[Opening WORKING DATA section]

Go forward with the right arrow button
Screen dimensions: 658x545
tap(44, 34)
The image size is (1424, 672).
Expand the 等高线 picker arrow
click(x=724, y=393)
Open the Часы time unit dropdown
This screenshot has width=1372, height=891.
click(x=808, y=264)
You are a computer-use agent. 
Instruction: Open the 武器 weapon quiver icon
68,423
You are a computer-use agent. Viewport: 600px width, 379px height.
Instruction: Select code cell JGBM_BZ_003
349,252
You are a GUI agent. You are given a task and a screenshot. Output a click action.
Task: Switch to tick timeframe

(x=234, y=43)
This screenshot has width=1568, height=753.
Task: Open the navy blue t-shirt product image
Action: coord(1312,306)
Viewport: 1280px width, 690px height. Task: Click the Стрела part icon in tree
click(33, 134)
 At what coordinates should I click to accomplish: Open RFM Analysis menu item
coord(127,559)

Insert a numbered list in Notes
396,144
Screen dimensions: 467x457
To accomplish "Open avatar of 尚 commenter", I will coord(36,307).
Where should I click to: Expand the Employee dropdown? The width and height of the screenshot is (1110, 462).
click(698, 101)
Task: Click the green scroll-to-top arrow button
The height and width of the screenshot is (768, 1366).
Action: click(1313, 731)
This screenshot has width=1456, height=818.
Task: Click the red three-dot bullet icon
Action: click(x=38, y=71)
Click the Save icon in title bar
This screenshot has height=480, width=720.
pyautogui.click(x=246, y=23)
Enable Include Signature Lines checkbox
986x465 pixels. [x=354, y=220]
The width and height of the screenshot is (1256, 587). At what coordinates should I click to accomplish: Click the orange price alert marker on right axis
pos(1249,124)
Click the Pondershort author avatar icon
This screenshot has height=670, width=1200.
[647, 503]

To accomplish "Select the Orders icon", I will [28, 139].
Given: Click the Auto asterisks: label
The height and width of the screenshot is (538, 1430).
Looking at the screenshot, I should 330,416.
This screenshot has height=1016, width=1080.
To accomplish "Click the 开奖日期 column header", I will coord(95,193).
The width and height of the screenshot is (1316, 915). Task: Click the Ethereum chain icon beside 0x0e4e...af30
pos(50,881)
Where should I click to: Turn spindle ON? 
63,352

[Closing WORKING DATA section]

Output each record above exactly, omitting nothing.

RESPONSE BOX -
Go forward with the right arrow button
Screen dimensions: 658x545
tap(44, 34)
The image size is (1424, 672).
Expand the 等高线 picker arrow
click(x=724, y=393)
Open the Часы time unit dropdown
This screenshot has width=1372, height=891.
click(x=808, y=264)
You are a computer-use agent. 
Instruction: Open the 武器 weapon quiver icon
68,423
You are a computer-use agent. Viewport: 600px width, 379px height.
Instruction: Select code cell JGBM_BZ_003
349,252
You are a GUI agent. You are given a task and a screenshot. Output a click action.
Task: Switch to tick timeframe

(x=234, y=43)
This screenshot has width=1568, height=753.
Task: Open the navy blue t-shirt product image
Action: coord(1312,306)
Viewport: 1280px width, 690px height. Task: Click the Стрела part icon in tree
click(33, 134)
 At what coordinates should I click to accomplish: Open RFM Analysis menu item
coord(127,559)

Insert a numbered list in Notes
396,144
Screen dimensions: 467x457
To accomplish "Open avatar of 尚 commenter", I will coord(36,307).
Where should I click to: Expand the Employee dropdown? The width and height of the screenshot is (1110, 462).
click(698, 101)
Task: Click the green scroll-to-top arrow button
The height and width of the screenshot is (768, 1366).
Action: click(1313, 731)
This screenshot has width=1456, height=818.
Task: Click the red three-dot bullet icon
Action: click(x=38, y=71)
Click the Save icon in title bar
This screenshot has height=480, width=720.
pyautogui.click(x=246, y=23)
Enable Include Signature Lines checkbox
986x465 pixels. [x=354, y=220]
The width and height of the screenshot is (1256, 587). At what coordinates should I click to accomplish: Click the orange price alert marker on right axis
pos(1249,124)
Click the Pondershort author avatar icon
This screenshot has height=670, width=1200.
[647, 503]

To accomplish "Select the Orders icon", I will [28, 139].
Given: Click the Auto asterisks: label
The height and width of the screenshot is (538, 1430).
Looking at the screenshot, I should 330,416.
This screenshot has height=1016, width=1080.
To accomplish "Click the 开奖日期 column header", I will coord(95,193).
The width and height of the screenshot is (1316, 915). Task: Click the Ethereum chain icon beside 0x0e4e...af30
pos(50,881)
Where should I click to: Turn spindle ON? 
63,352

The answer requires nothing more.